The model design of this paper is reasonable and the experimental results are acceptable. However, there are some issues to be clarified in the further version.
1. K fold cross validation should be used to evaluate the proposed model. In the current manuscript, 18 aerial photos are used to train, while 5 aerial photos are used to test. There is a risk that the difficulty of 5 testing photos is lower than the training photos. K fold cross validation can provide a more reliable evaluation.
2. The time consumption of the proposed model should be detailed. Line 560 stated that “…, while time spent on the automatic detection in the later of the automatically detection is neglected”. What does the word “neglected” mean? Authors should quantitatively evaluate the time consumption of each step. For example, for a specific hardware configuration, how many seconds are required to solve a 10000x10000 aerial photo with the trained Mask-RCNN? What about the speed of damage level classification introduced in Figure 14?

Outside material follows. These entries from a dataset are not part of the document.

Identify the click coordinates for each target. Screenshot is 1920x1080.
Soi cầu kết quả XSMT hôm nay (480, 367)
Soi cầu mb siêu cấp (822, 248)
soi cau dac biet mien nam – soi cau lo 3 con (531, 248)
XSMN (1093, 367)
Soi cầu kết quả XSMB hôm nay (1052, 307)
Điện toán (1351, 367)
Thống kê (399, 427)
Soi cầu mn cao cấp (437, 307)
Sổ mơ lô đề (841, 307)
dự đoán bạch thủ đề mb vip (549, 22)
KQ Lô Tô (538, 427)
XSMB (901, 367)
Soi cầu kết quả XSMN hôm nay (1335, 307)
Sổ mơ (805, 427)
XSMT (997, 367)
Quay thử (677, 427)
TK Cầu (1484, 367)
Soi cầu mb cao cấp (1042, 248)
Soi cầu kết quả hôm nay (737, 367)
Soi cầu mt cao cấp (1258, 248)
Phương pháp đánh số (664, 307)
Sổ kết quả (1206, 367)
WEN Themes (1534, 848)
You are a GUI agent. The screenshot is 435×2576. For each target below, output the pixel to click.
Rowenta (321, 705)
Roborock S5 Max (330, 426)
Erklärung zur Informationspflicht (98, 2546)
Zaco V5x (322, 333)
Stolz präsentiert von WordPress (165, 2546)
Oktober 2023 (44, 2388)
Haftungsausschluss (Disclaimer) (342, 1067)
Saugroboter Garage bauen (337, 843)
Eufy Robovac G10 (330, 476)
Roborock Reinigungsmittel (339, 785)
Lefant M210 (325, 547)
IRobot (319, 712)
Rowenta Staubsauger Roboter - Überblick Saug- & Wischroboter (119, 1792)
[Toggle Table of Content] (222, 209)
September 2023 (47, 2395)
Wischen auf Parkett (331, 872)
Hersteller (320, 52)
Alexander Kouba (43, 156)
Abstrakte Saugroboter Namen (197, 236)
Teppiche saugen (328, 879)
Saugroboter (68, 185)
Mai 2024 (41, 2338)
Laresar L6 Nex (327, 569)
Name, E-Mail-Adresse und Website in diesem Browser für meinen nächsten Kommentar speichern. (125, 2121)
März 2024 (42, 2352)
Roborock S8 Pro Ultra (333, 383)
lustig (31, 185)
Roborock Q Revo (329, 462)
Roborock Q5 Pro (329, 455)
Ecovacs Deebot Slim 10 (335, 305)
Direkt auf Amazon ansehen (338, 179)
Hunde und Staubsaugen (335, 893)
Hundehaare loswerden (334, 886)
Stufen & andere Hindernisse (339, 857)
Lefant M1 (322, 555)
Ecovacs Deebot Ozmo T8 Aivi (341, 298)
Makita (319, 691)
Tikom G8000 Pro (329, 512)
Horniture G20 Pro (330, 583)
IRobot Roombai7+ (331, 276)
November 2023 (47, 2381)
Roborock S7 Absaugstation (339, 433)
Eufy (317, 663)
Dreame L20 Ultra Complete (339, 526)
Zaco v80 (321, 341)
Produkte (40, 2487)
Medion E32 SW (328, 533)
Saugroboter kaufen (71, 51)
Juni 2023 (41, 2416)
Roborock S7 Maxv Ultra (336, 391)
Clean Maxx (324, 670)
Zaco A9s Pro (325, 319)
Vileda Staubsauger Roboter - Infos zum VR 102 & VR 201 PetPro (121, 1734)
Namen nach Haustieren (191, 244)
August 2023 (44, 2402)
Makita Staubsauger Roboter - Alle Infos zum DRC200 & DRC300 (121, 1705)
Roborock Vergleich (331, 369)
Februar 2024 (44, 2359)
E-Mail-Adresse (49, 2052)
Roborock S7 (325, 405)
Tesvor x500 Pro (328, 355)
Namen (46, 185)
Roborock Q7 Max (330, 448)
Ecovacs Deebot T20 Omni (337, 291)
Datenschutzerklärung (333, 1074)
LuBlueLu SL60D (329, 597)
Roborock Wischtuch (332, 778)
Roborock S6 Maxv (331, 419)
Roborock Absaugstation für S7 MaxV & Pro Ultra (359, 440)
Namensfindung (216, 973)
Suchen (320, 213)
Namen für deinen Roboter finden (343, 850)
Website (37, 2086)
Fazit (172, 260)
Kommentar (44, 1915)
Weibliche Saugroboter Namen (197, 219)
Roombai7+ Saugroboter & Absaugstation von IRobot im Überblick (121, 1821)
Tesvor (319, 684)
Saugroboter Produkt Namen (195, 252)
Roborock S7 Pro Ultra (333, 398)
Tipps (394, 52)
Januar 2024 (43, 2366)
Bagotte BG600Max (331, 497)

3. In line 467, the authors stated that “In Table 6, the accuracy and F value of the classification of each damage level are calculated separately”. However, Table 6 only shows the number of correct and false samples. The accuracy and F value should be shown in this table.
4. The flowchart in Figure 2 is unclear and inaccurate.
(1) Unclear: In an actual application, model training is an offline process which is generally separated from model inference and testing. However, Figure 2 describes model training and testing as a high-coupling process. It would be more intuitive to show the training and testing with two separate flowcharts.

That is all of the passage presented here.